(Collection entries)
▬▬▬

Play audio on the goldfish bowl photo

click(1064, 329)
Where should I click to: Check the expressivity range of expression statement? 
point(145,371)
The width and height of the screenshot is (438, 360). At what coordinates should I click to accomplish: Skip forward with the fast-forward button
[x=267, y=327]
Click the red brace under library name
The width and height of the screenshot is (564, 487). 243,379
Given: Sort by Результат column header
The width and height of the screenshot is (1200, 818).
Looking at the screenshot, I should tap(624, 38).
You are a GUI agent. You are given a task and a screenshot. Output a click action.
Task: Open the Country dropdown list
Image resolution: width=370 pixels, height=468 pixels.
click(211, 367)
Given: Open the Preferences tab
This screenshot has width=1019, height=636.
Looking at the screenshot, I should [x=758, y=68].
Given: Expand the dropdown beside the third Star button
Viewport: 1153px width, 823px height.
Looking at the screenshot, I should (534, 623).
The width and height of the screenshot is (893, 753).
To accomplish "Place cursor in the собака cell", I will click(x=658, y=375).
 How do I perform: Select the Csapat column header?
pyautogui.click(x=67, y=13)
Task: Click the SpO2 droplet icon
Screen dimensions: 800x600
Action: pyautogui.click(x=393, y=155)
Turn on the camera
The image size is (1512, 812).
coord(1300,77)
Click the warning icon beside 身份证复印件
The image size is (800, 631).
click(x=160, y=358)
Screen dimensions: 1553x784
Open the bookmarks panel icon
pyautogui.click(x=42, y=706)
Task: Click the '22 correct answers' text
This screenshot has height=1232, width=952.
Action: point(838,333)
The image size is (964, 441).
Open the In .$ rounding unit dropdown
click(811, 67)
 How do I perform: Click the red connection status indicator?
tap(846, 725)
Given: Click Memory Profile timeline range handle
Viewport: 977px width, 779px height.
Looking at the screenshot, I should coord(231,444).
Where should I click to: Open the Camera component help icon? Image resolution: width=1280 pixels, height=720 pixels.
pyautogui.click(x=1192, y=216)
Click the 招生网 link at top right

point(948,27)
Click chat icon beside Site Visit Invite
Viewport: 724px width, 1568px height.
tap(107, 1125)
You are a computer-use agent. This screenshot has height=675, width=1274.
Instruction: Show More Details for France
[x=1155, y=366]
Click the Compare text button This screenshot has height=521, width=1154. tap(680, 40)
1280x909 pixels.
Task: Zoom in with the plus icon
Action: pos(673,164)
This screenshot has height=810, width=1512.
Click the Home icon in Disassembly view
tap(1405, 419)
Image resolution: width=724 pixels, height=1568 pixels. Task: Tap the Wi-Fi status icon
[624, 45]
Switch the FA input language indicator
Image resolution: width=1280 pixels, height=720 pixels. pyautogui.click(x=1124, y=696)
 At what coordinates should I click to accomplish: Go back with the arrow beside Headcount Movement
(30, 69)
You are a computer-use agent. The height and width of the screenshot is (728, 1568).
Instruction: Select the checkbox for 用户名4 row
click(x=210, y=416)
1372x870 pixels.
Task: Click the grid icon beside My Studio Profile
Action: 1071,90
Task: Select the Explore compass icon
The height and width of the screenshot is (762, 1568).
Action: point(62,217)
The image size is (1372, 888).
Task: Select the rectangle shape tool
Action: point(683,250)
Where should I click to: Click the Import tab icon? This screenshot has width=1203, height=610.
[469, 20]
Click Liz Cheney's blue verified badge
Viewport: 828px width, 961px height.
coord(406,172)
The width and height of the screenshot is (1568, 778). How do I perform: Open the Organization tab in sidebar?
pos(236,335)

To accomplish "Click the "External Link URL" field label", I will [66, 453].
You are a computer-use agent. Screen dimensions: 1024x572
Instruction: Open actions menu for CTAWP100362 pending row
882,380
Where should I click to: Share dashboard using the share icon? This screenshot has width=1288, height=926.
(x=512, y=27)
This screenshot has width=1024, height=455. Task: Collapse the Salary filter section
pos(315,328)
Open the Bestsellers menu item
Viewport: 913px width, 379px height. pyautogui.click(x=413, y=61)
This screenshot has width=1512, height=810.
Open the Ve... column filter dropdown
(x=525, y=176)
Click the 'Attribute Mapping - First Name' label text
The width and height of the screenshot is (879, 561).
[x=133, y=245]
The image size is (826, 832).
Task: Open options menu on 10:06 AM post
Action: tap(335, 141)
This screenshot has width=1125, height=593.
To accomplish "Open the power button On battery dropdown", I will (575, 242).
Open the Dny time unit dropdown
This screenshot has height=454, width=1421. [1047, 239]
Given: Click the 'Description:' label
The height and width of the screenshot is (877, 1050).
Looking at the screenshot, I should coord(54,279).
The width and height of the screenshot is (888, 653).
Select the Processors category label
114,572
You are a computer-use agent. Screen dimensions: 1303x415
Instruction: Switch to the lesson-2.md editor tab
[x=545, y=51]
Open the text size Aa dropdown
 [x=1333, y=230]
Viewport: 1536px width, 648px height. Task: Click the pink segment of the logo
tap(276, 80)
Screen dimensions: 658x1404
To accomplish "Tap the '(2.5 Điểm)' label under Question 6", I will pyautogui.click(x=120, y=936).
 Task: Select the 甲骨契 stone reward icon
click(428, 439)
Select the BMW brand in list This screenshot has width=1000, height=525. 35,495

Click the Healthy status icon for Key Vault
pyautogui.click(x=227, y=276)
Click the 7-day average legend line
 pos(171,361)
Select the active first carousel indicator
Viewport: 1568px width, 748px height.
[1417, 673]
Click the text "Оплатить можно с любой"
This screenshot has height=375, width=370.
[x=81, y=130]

▬▬▬

* [YOUR GOAL]: Both the line containing "Screen dimensions: 658x1404" and the line containing "Select the BMW" belong in the answer. Print them and every line above that falls between them exactly, and no others.

* [SOLUTION FOR THIS TASK]:
Screen dimensions: 658x1404
To accomplish "Tap the '(2.5 Điểm)' label under Question 6", I will pyautogui.click(x=120, y=936).
 Task: Select the 甲骨契 stone reward icon
click(428, 439)
Select the BMW brand in list This screenshot has width=1000, height=525. 35,495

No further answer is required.